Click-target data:
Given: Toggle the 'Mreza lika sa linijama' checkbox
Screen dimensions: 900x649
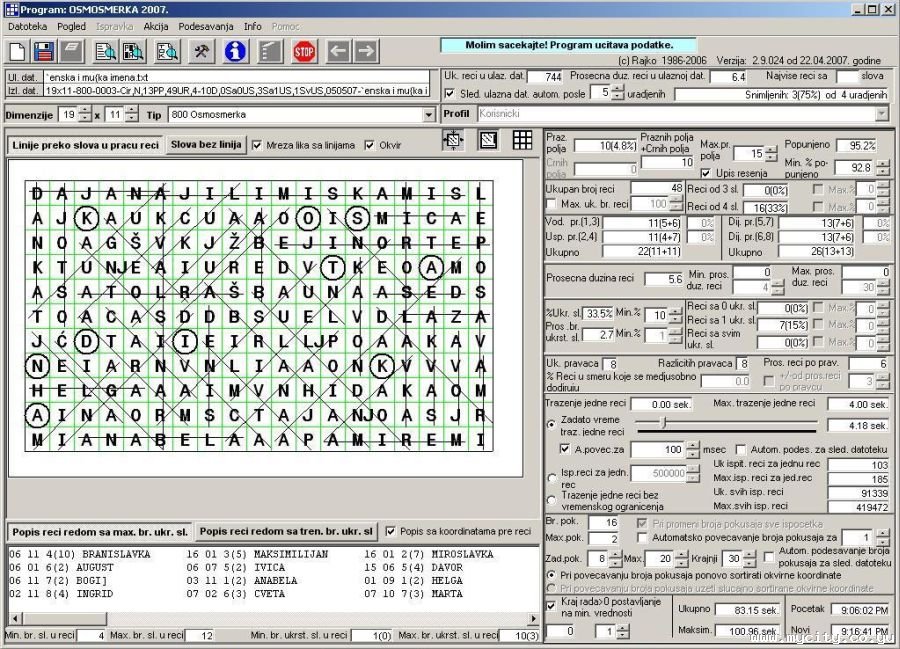Looking at the screenshot, I should (x=257, y=145).
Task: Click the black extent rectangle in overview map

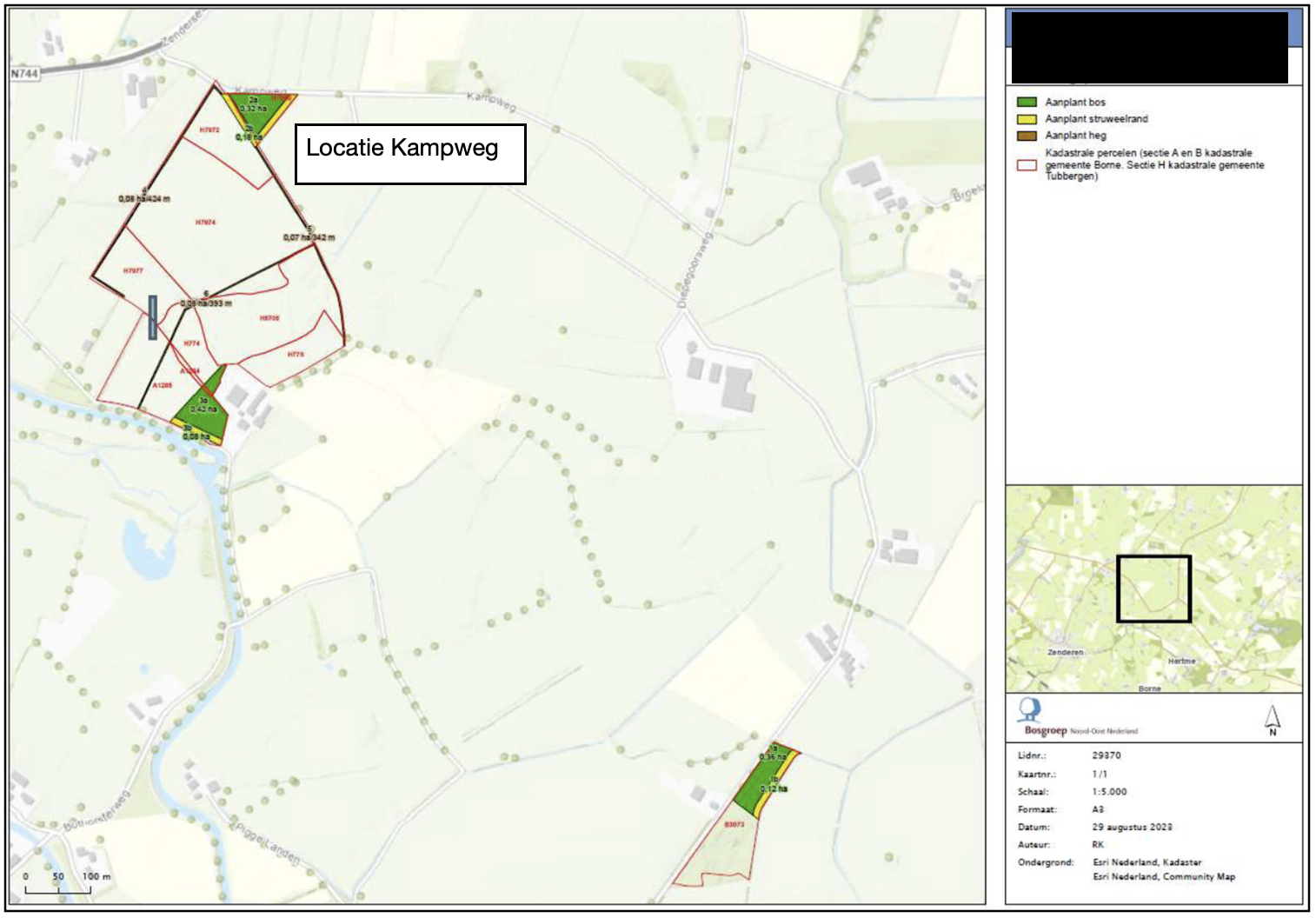Action: tap(1153, 589)
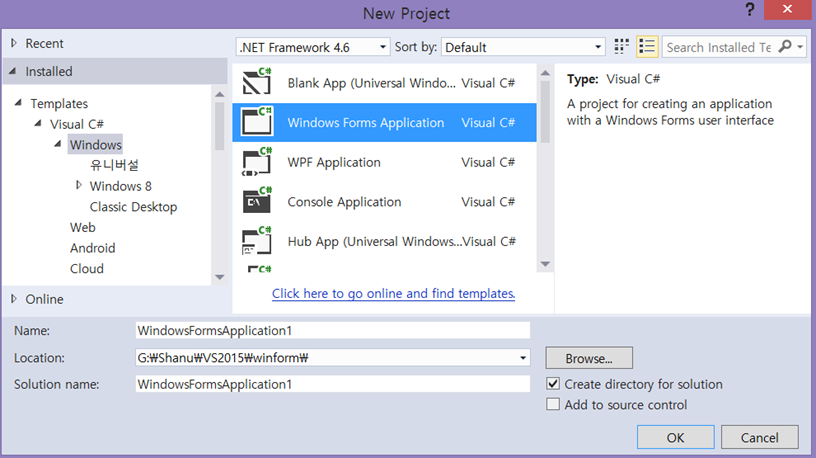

Request: Reproduce the data above verbatim, line for line, omitting the pictures.

Reply:
Given: Toggle the 'Mreza lika sa linijama' checkbox
Screen dimensions: 900x649
Looking at the screenshot, I should (x=257, y=145).
Task: Click the black extent rectangle in overview map

Action: tap(1153, 589)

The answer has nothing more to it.